12 (modest) steps to a healthier you

Leslie Beck | Columnist profile | E-mail
From Wednesday's Globe and Mail

It's resolution time again and for many of us losing weight, eating better and exercising more top the list. Now comes the hard part – keeping those promises throughout the year.

While it's not hard to stick to your resolutions for the first month, research shows that many people lose steam by February and half break their commitment by June.

The problem: unrealistic expectations. Too often people commit to making too many changes at once, something that's incredibly hard to do considering habits seem to be hardwired in our brain.

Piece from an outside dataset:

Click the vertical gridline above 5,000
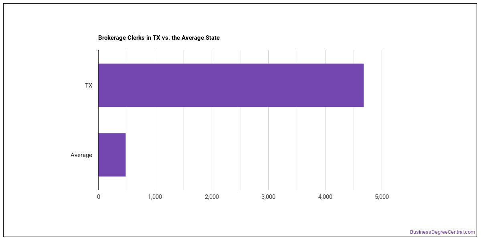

Others view New Year's resolutions as an “all-or-nothing” endeavour. They pat themselves on the back for being really “good” when they're eating well and hitting the gym regularly. But then, the slightest slip can bring on feelings of guilt, making it tough to get back on track – and eventually old habits creep back.

How successful you'll be at making your resolutions more than wishful thinking depends on how you approach your goals. Instead of making bold statements to transform your diet and your body, start small. Research suggests that gradual changes – letting your brain adapt to one thing at a time – are the best way to make things stick.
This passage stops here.